>> begin Document segment
Fluorescent Torch: And email to me to put them here. Yeah. Oh, okay. So we have each user. We retrieve the retrieval system will interact with item database and find all those. Yeah, let me. Yeah. To find all those items. Then the. The ranking stage will have as you features that we kick in later in a ranking stage. So. So let me put it here. Okay. And the user will also have a. There is online. Let's change this to online one. So okay, so we know that the system. We use both online feature and the offline feature through the system. And after that we have the list of items and we re rank them the feature store, the online date feature store item database. Then we get the list of our post sorted by probability for clicking in getting. Yeah. Okay. Then I think that's the. That's the structure. I think. Do you want to put some other components you think necessary into it? Yes.

Purple Brontosaurus: So we have what looks to be a good prediction pipeline. So we have like the flow from the end user to the list of posts sorted by probability of engagement. Can we also make the data preparation pipeline?

Fluorescent Torch: Yes, yes.

Purple Brontosaurus: So tell me how you populate this feature store and the online feature computation.

Fluorescent Torch: You mean put this online. Okay. So we have in our database, we have some database we use. This could be saved into a relational database or online key value online. We do. We don't do embedding. We get a medium. Let's say we calculate the medium over those values or mean. Let's say mean over values. We get a frame other transformers this. Then we get how to populate data into online feature store and the feature store from raw data. This some are here saved.

Purple Brontosaurus: Okay.

Fluorescent Torch: Mean over values and push them. I will push the new Kiwi database so we can read online. There are some other ones. We can just save them into gpu. For example, if we have embedding one so we want to find the care nearest neighbor we. We have to push them into GPU also. Is this detail enough for you? Yes, that's detailed. Okay.

Purple Brontosaurus: Okay, that looks good to me. Let's go through the metrics online and offline. So tell me about like how you would evaluate the effectiveness of your ML models under deployment. So we can start off with. We can actually start with offline metrics.

Fluorescent Torch: Yes, for offline matrix depends on the machine learning task. We decided we can use metrics to evaluate the ranking. For example, ROC EUC is this is the area under the curve of roc. The higher those means, the better our model is. If we decided to use other training strategy we can use ndcg. We know the ranking state performance our model and we can also have some others for the confusion metrics. This is where even we design binary class and F1 score precision recall. Yeah, we can have all those.

Purple Brontosaurus: Okay, tell me like the ROC AOC curve. Like like what does that help with.

Fluorescent Torch: The help the higher this value means that how the value means the probability the model will put the result that user will click before the result that for any pair of the user will click and will not click the probability that model put the wheel click one before the other one. So that's the meaningful way.

Purple Brontosaurus: I'm kind of asking like trade off wise. What what does the ROC AEC show.

Fluorescent Torch: Trade off?

Purple Brontosaurus: If you can kind of tell me like what the curve what type of trade off is shown with the ROC AOC curve? You're not wrong at the area under the curve summarizes the performance of the models. But you need to tell me like what the curve shows like on each axis.

Fluorescent Torch: Oh, oh, okay. Okay. The. The x axis I think is true false positive red. The y1 is true positive red, true.

Purple Brontosaurus: Positive rate and exact. So are they both true positive rates?

Fluorescent Torch: The first is false positive red. Yeah.
>> end Document segment
__Short exercise__:
Could you reproduce the interview transcript word for word from "Purple Brontosaurus: So tell" to "are here saved."? You won't need the records that come after the interview transcript.
>> begin Material shown
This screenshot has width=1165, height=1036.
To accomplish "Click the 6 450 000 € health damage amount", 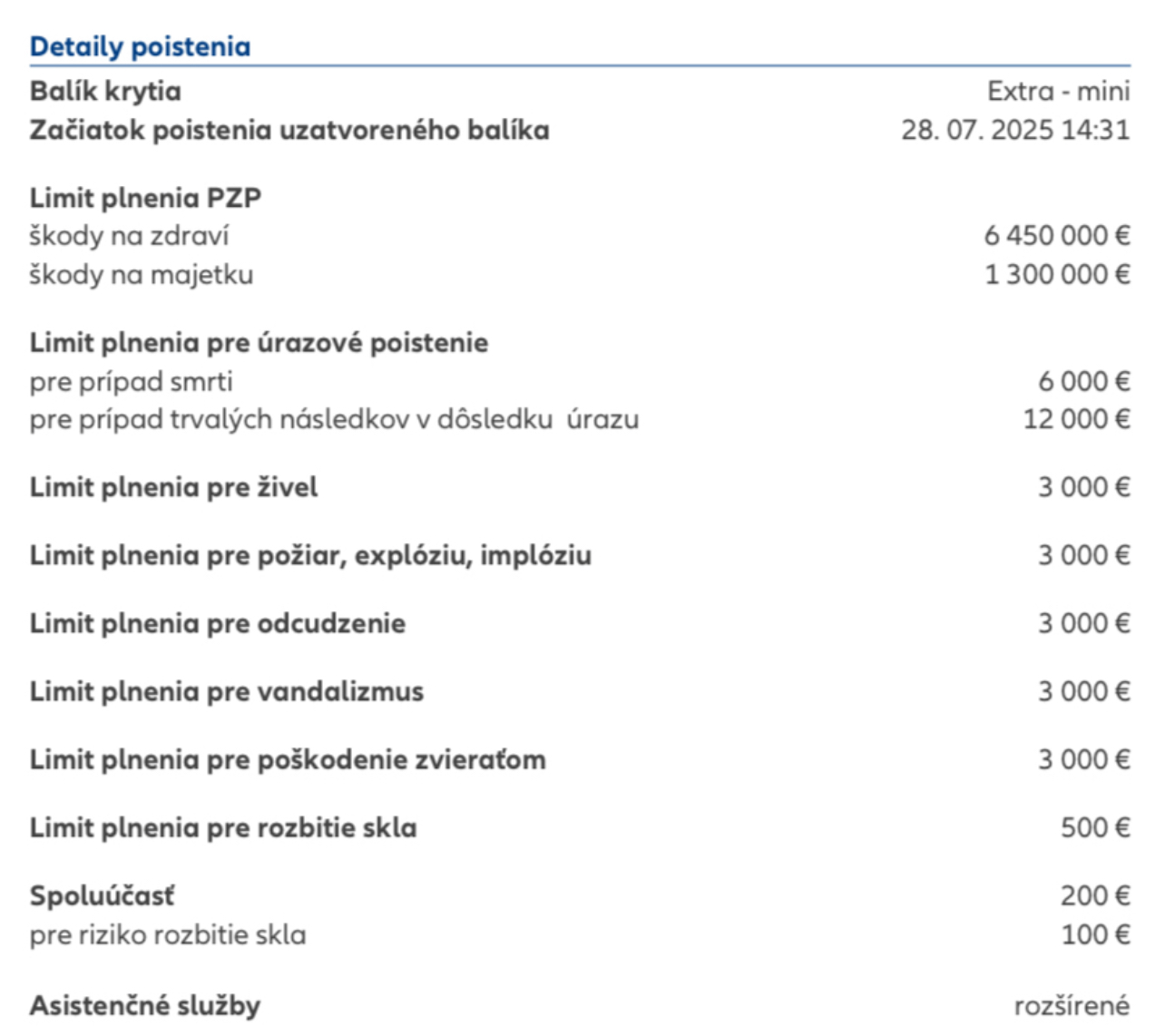I will pyautogui.click(x=1057, y=236).
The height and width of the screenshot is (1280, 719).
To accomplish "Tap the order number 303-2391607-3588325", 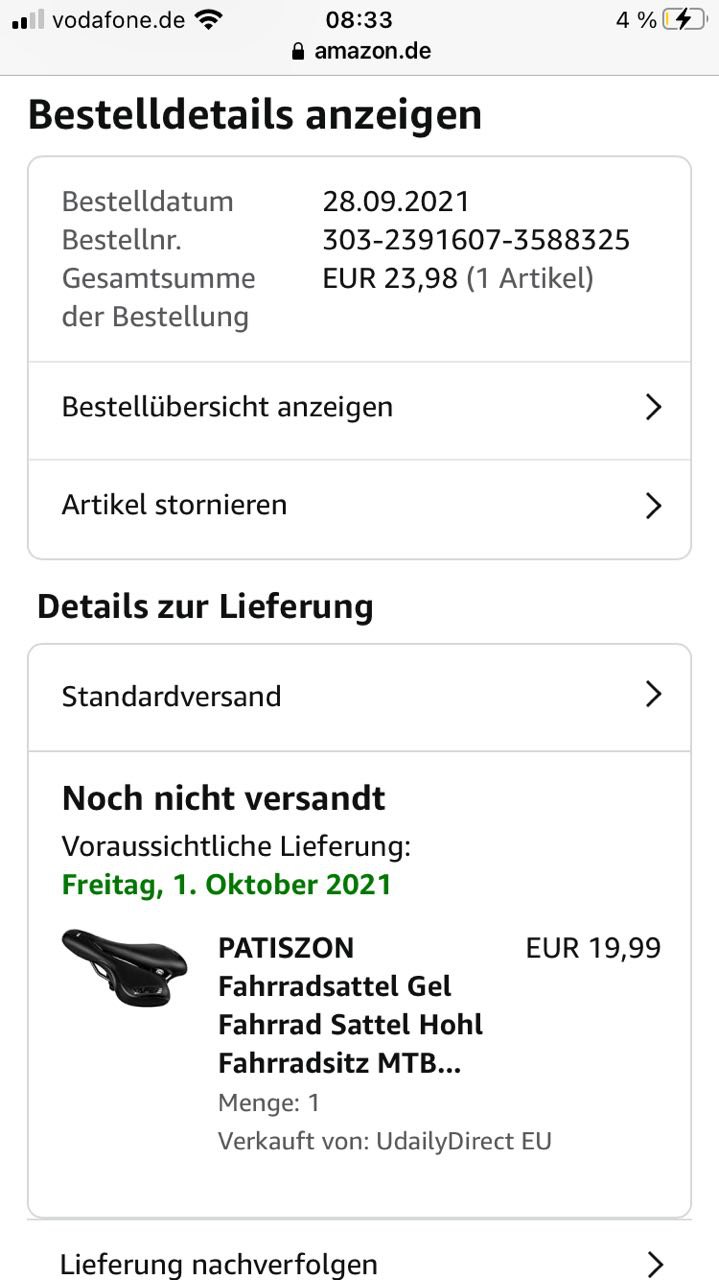I will click(x=476, y=240).
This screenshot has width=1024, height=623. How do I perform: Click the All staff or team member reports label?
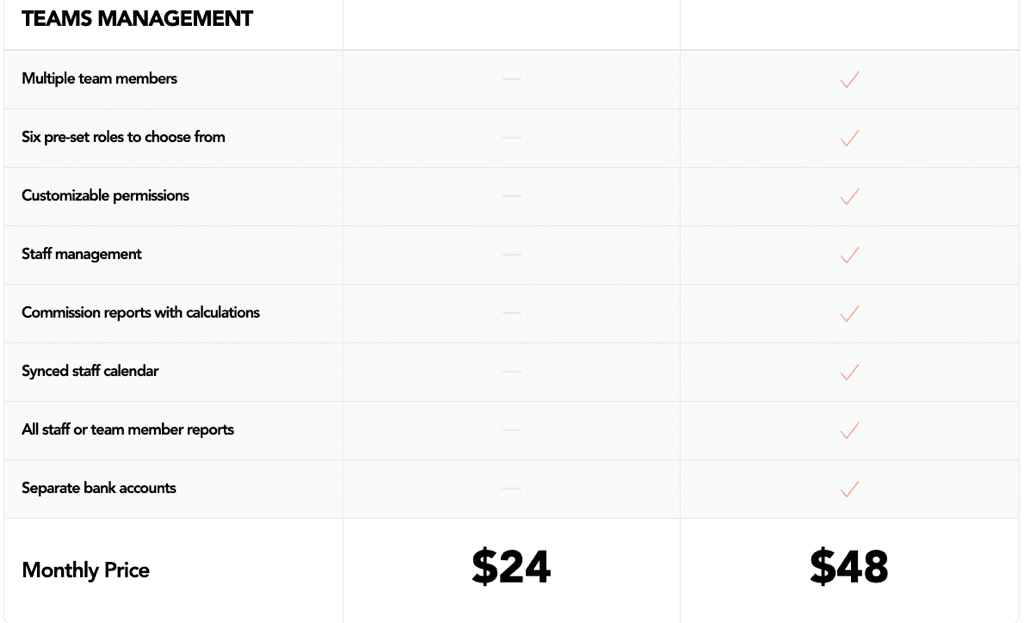[x=128, y=430]
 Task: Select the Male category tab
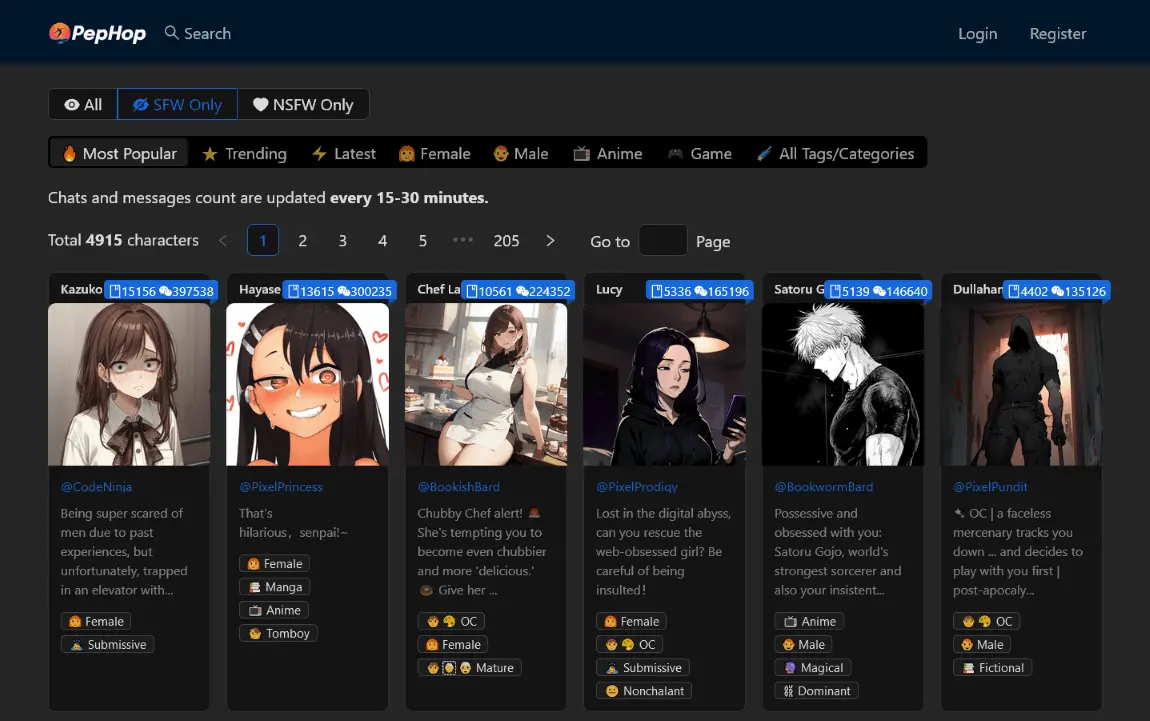pos(521,153)
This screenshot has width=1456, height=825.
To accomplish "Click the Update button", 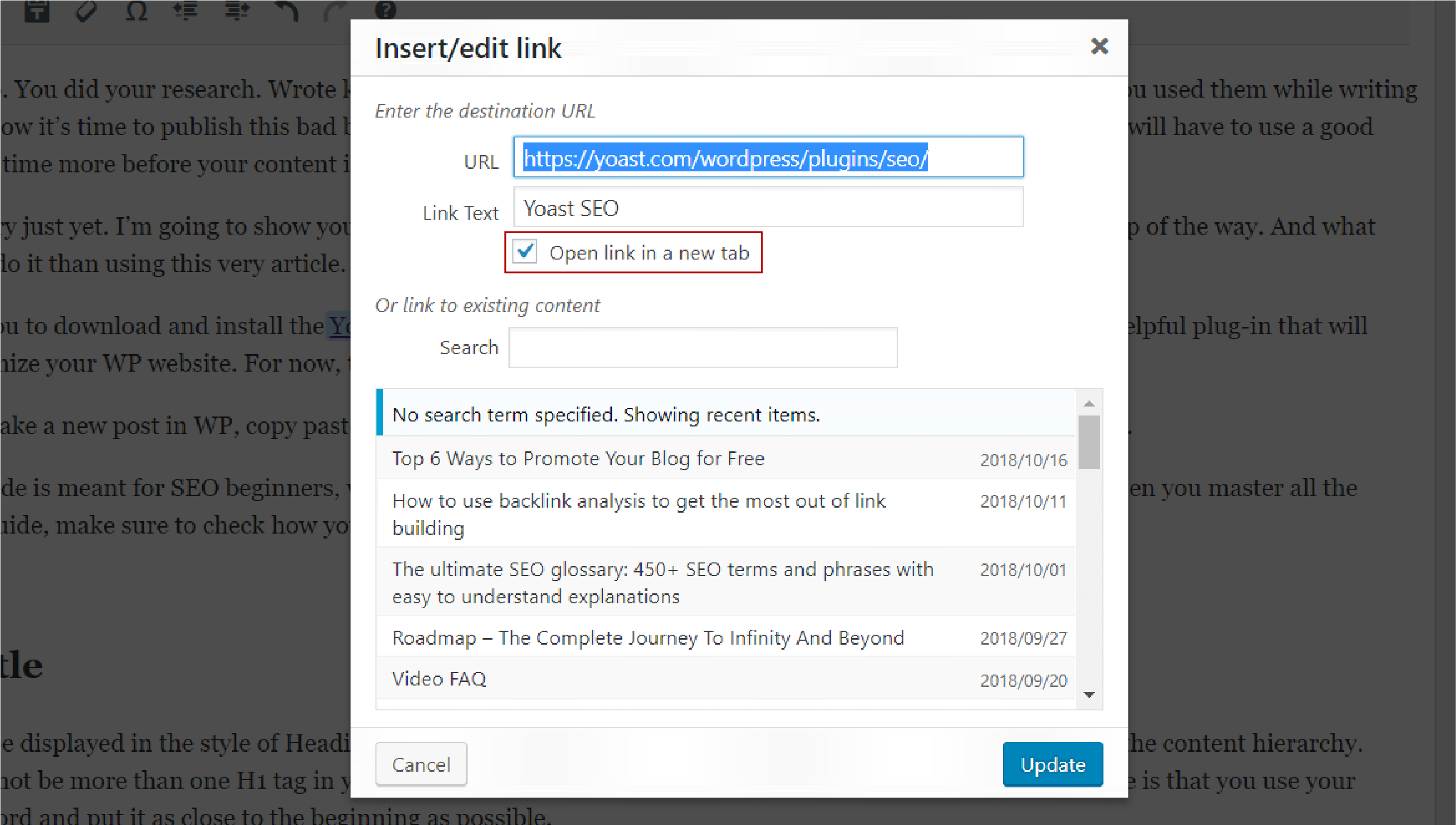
>> end Material shown
__The answer__:
Purple Brontosaurus: So tell me how you populate this feature store and the online feature computation.

Fluorescent Torch: You mean put this online. Okay. So we have in our database, we have some database we use. This could be saved into a relational database or online key value online. We do. We don't do embedding. We get a medium. Let's say we calculate the medium over those values or mean. Let's say mean over values. We get a frame other transformers this. Then we get how to populate data into online feature store and the feature store from raw data. This some are here saved.